▸ **Exercise objective**:
Copy out each of these items line for line, leaving nothing changed.

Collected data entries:
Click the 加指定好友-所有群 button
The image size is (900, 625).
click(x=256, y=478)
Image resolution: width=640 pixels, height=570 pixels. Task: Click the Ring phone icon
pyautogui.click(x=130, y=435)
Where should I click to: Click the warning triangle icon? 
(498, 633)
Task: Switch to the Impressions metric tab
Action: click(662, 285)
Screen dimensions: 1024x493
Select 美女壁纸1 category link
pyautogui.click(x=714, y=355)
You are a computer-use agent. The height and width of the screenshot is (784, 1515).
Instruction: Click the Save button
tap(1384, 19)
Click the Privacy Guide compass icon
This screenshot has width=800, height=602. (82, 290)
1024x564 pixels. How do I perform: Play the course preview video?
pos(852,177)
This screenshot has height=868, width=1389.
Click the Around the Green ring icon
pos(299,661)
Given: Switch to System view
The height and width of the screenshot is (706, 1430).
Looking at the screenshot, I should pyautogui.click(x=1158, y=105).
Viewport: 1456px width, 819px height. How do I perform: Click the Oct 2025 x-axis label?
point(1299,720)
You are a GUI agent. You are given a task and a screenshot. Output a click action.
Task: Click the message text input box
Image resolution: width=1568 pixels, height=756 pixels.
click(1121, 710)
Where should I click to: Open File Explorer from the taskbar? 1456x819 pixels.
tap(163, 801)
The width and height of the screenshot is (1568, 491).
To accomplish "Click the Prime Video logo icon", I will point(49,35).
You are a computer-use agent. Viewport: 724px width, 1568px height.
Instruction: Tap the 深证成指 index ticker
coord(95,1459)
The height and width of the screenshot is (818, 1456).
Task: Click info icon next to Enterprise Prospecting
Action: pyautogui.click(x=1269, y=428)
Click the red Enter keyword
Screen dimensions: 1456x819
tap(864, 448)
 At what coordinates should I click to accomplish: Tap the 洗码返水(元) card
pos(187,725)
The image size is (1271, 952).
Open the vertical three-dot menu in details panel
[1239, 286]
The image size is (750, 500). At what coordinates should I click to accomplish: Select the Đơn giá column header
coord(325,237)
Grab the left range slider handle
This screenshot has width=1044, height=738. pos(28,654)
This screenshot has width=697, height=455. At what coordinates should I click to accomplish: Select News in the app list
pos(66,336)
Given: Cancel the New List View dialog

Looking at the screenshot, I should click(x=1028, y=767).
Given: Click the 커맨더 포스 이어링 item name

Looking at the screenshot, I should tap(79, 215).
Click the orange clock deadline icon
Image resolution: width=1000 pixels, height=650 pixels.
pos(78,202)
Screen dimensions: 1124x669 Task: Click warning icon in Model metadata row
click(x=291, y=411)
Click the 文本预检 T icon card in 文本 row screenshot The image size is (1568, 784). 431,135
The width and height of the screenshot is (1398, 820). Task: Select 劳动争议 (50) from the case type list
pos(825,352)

▸ **Answer to this exercise**:
Click the 加指定好友-所有群 button
The image size is (900, 625).
click(x=256, y=478)
Image resolution: width=640 pixels, height=570 pixels. Task: Click the Ring phone icon
pyautogui.click(x=130, y=435)
Where should I click to: Click the warning triangle icon? 
(498, 633)
Task: Switch to the Impressions metric tab
Action: click(662, 285)
Screen dimensions: 1024x493
Select 美女壁纸1 category link
pyautogui.click(x=714, y=355)
You are a computer-use agent. The height and width of the screenshot is (784, 1515).
Instruction: Click the Save button
tap(1384, 19)
Click the Privacy Guide compass icon
This screenshot has width=800, height=602. (82, 290)
1024x564 pixels. How do I perform: Play the course preview video?
pos(852,177)
This screenshot has height=868, width=1389.
Click the Around the Green ring icon
pos(299,661)
Given: Switch to System view
The height and width of the screenshot is (706, 1430).
Looking at the screenshot, I should pyautogui.click(x=1158, y=105).
Viewport: 1456px width, 819px height. How do I perform: Click the Oct 2025 x-axis label?
point(1299,720)
You are a GUI agent. You are given a task and a screenshot. Output a click action.
Task: Click the message text input box
Image resolution: width=1568 pixels, height=756 pixels.
click(1121, 710)
Where should I click to: Open File Explorer from the taskbar? 1456x819 pixels.
tap(163, 801)
The width and height of the screenshot is (1568, 491).
To accomplish "Click the Prime Video logo icon", I will point(49,35).
You are a computer-use agent. Viewport: 724px width, 1568px height.
Instruction: Tap the 深证成指 index ticker
coord(95,1459)
The height and width of the screenshot is (818, 1456).
Task: Click info icon next to Enterprise Prospecting
Action: pyautogui.click(x=1269, y=428)
Click the red Enter keyword
Screen dimensions: 1456x819
tap(864, 448)
 At what coordinates should I click to accomplish: Tap the 洗码返水(元) card
pos(187,725)
The image size is (1271, 952).
Open the vertical three-dot menu in details panel
[1239, 286]
The image size is (750, 500). At what coordinates should I click to accomplish: Select the Đơn giá column header
coord(325,237)
Grab the left range slider handle
This screenshot has width=1044, height=738. pos(28,654)
This screenshot has width=697, height=455. At what coordinates should I click to accomplish: Select News in the app list
pos(66,336)
Given: Cancel the New List View dialog

Looking at the screenshot, I should click(x=1028, y=767).
Given: Click the 커맨더 포스 이어링 item name

Looking at the screenshot, I should tap(79, 215).
Click the orange clock deadline icon
Image resolution: width=1000 pixels, height=650 pixels.
pos(78,202)
Screen dimensions: 1124x669 Task: Click warning icon in Model metadata row
click(x=291, y=411)
Click the 文本预检 T icon card in 文本 row screenshot The image size is (1568, 784). 431,135
The width and height of the screenshot is (1398, 820). Task: Select 劳动争议 (50) from the case type list
pos(825,352)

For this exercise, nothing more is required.